Just occurred to me as I was driving the ademan back from hospital this morning - it's a boring drive so the mind wanders.   

Your soil is obviously dreadful, with the added bonus of repeated tillage making the subsurface very unfriendly, probably compacted in unlucky spots.  Along with the clover and other fertility amendments, perhaps you should get hold of a couple of bulk packs of daikon radish seeds.  Especially for the areas where you're most likely to be planting trees, but they'll benefit all the soil in terms of water penetration and retention as well as concentrate nutrients to a greater depth.  Don't pull them.  Or at least not until they're well established enough to be self seeding.

http://www.permacultureskillscenter.org/broadcast-seeding-part-2/

If you've read Mollison, you might also have read Masanobu Fukuoka.  If you haven't, you should.  You won't be doing his throw-some-seed-stand-back-and-wait-for-20-years routine, but the ideas are adaptable.    Certainly within orchard + chooks type areas of the garden, but also for those areas you've not yet 'got around to'.  Throwing a good mix of cover, nutrient and structural soil amendment plants so that the soil is protected and the plants are working for you while you're busy with other activities or other parts of the garden means that you're not overwhelmed with things you've not yet done.  You're letting the growing seasons and the underground activities of roots and worms and decay do it for you.

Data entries
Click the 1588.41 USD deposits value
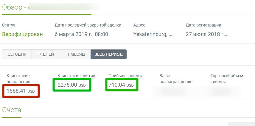The image size is (255, 126). click(x=21, y=91)
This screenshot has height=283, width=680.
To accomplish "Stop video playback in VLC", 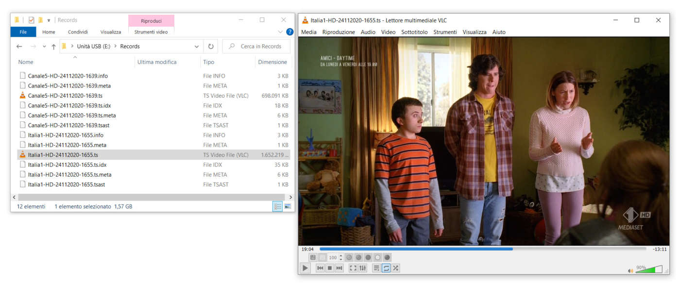I will pyautogui.click(x=330, y=268).
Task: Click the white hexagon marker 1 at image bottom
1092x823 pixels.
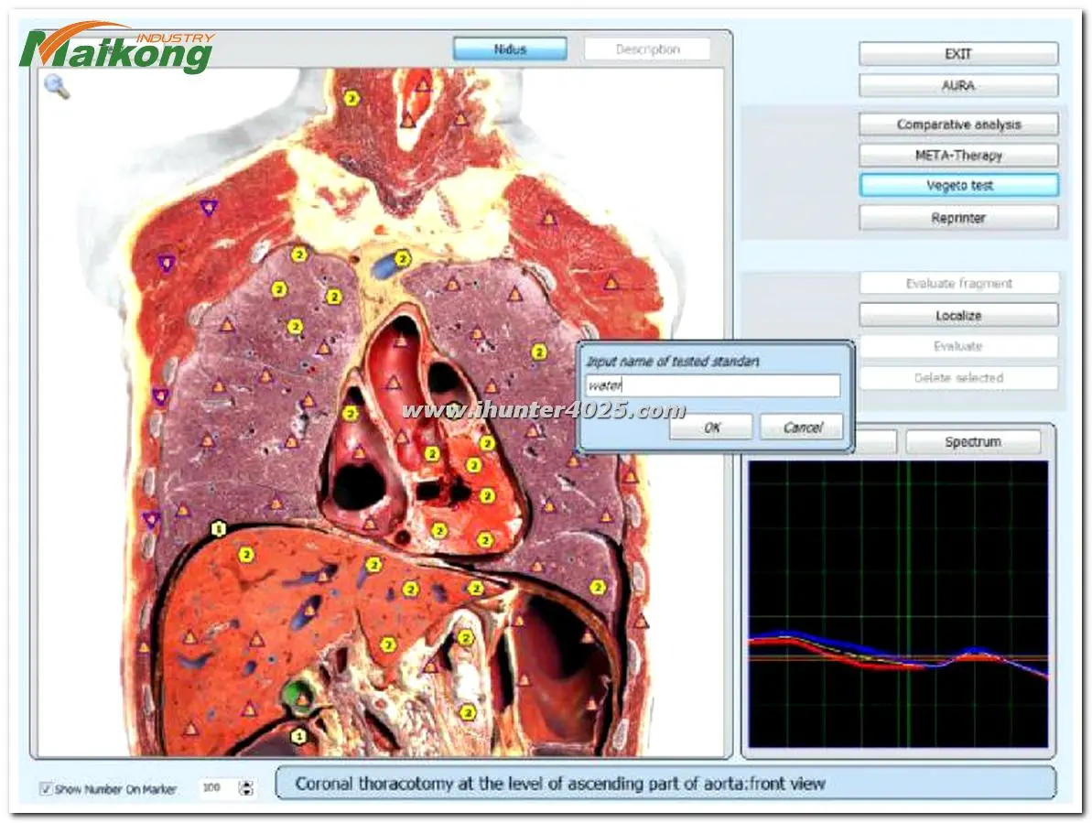Action: point(298,735)
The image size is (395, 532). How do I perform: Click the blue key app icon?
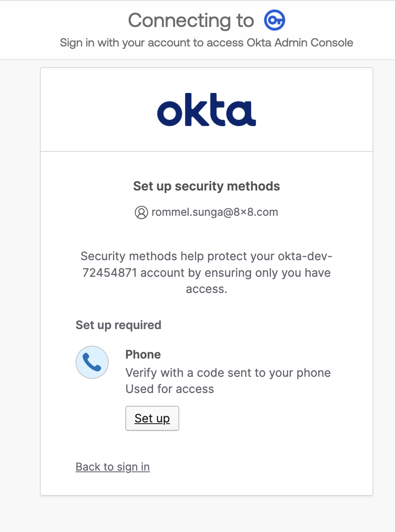(x=275, y=20)
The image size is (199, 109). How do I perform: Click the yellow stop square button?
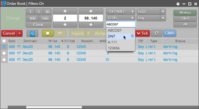[48, 33]
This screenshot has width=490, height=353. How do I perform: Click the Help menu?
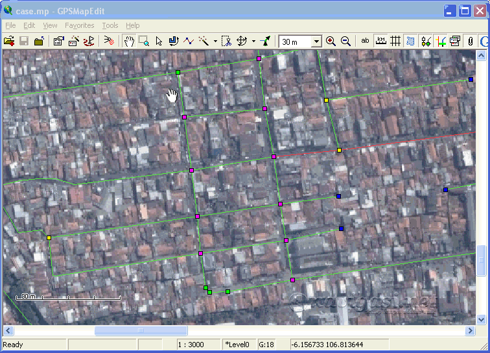coord(132,25)
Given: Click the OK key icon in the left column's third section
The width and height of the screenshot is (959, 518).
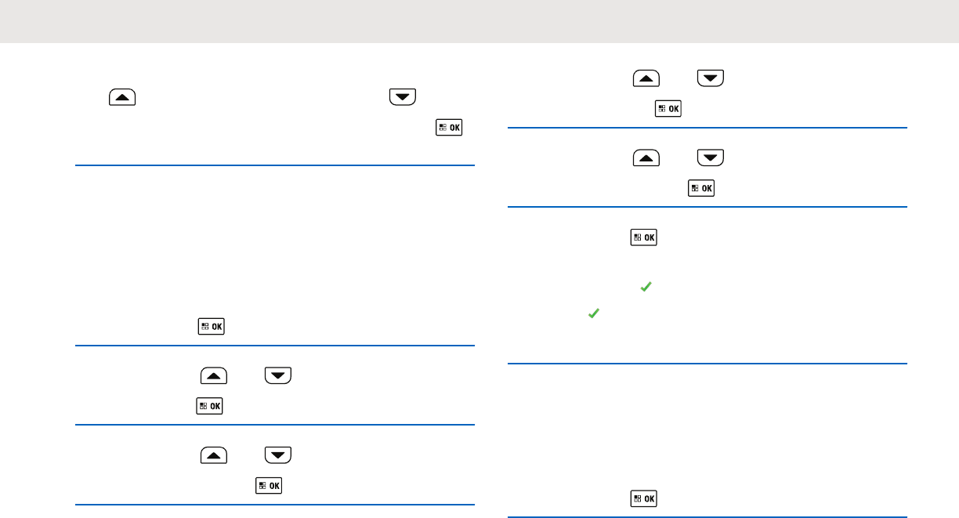Looking at the screenshot, I should click(x=209, y=406).
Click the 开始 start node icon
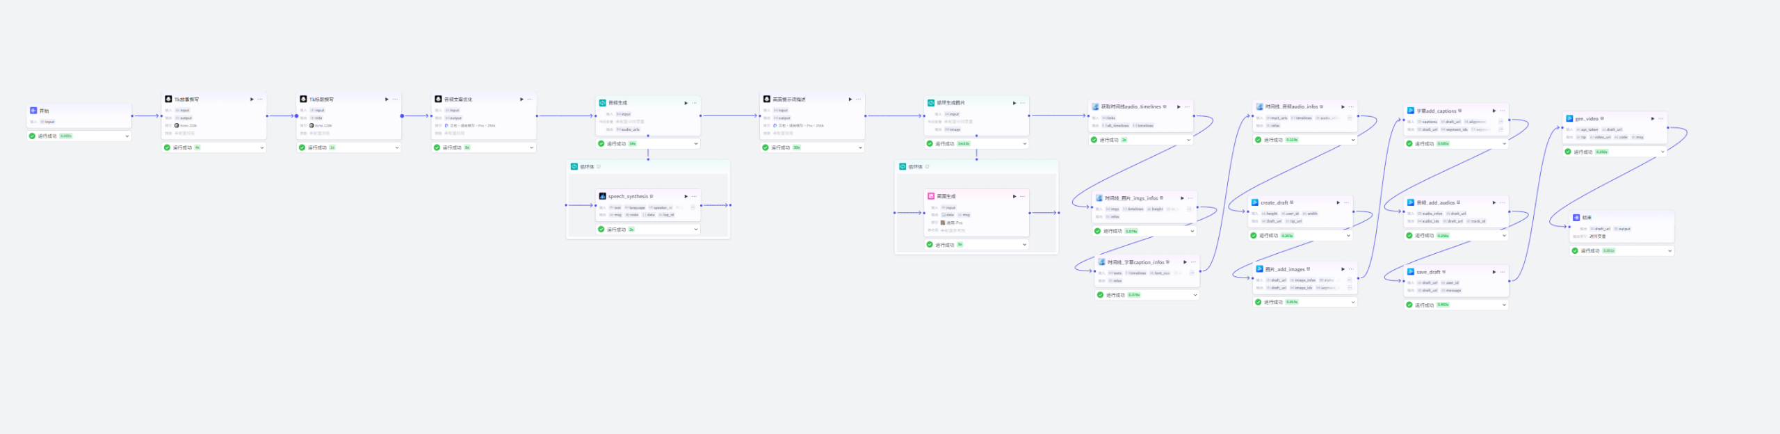The height and width of the screenshot is (434, 1780). point(33,111)

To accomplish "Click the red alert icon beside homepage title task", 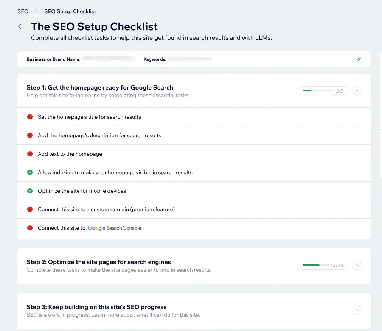I will click(30, 116).
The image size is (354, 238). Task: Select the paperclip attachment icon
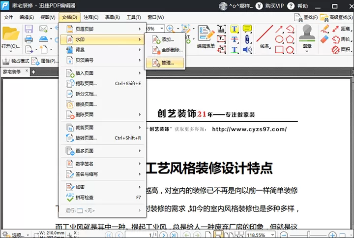click(x=247, y=39)
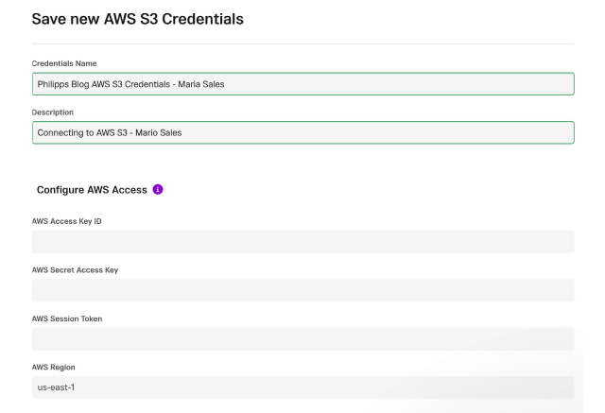
Task: Focus the AWS Access Key ID field
Action: tap(303, 242)
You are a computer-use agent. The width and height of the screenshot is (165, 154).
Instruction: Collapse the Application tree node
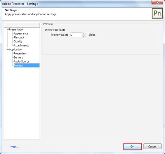pyautogui.click(x=8, y=49)
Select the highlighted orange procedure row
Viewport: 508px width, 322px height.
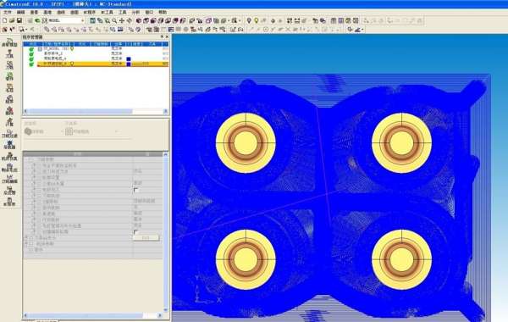tap(103, 64)
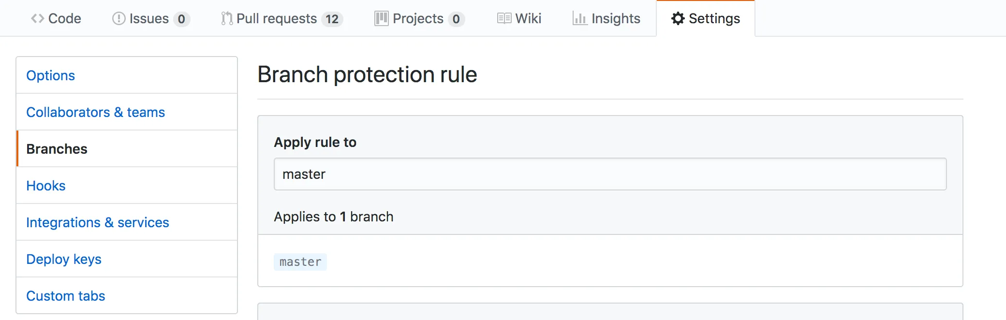Click the Code angle-brackets icon
The height and width of the screenshot is (320, 1006).
tap(38, 19)
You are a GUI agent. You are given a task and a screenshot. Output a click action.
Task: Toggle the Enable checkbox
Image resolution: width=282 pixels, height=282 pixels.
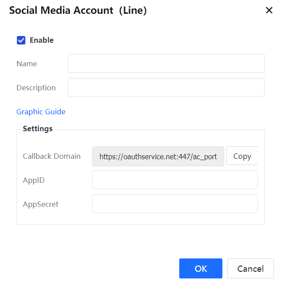[x=21, y=40]
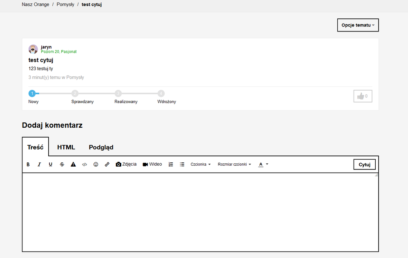Click Wideo to insert video
The width and height of the screenshot is (408, 258).
(x=152, y=165)
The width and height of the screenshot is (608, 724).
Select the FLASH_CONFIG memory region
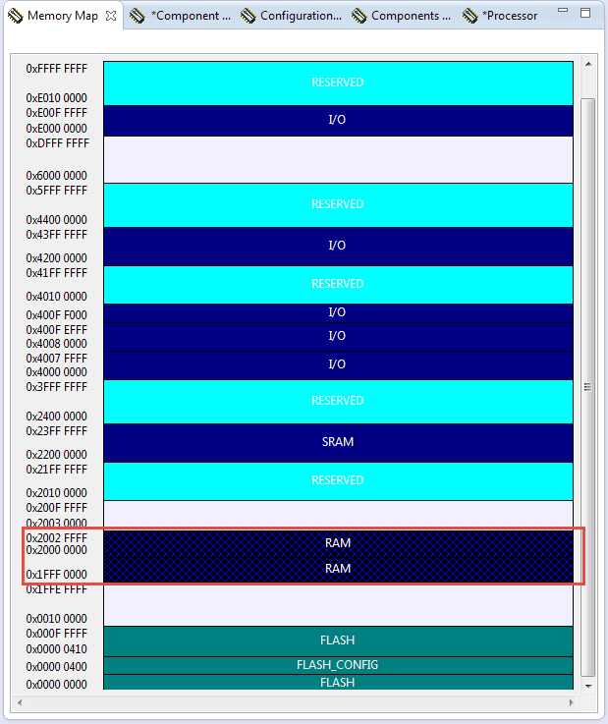click(338, 665)
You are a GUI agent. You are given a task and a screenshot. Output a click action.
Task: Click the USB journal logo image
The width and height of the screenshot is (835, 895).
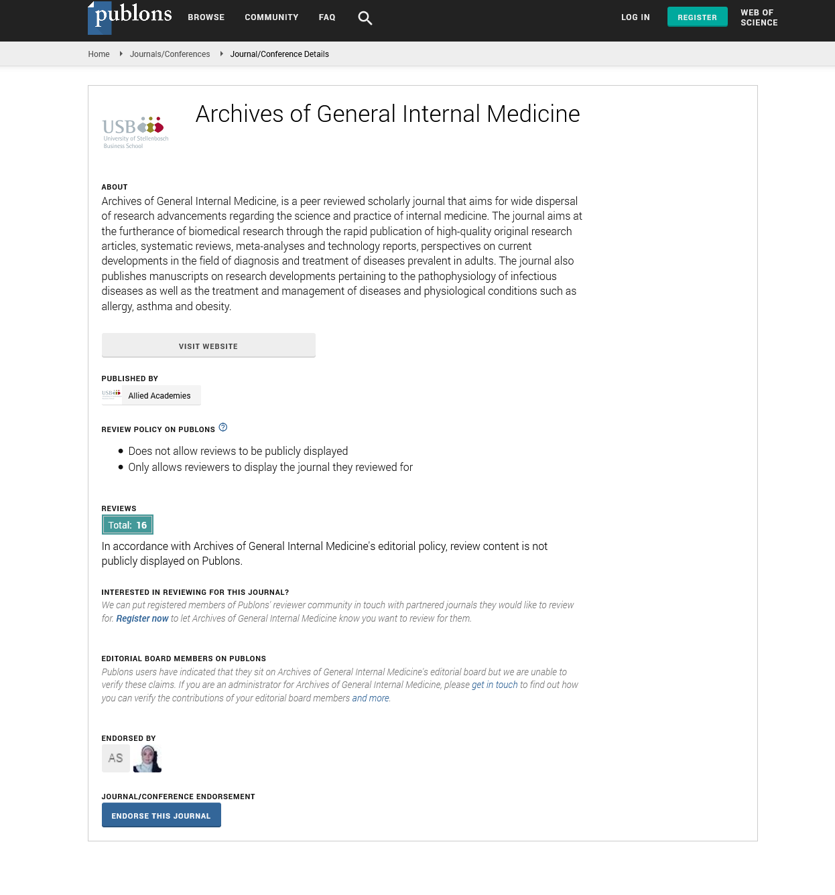135,132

== Task instructions ==
Resume the gardening advice on soil and cover crops, picking up after its last sentence.

== Written response ==
And letting them go without any attention at all is a good way to find out which areas are more, or less, friendly to growing things.  It's one thing if growth is uneven or patchy, it's another thing entirely if you find that there are particular spots that always seem to have feeble or yellowed growth or totally bare patches.   A definite target area for some serious chook work. 

(If it was me, I'd also throw in some parsnip seed.  They're hell on wheels to germinate reliably every year.  You're much better off if you can get a few to succeed and stay in the ground and set seed the following year.  With any luck they'll be popping up every year - certainly if you let them go under the trees so they're not disturbed by regular digging.)  I'd also plant a few flowering perennial/ small shrub plants like daisies.  They attract and keep a stable population of desirable insects in such unworked areas and they're good at "clearing" the soil beneath them from weeds if that's what you want to do.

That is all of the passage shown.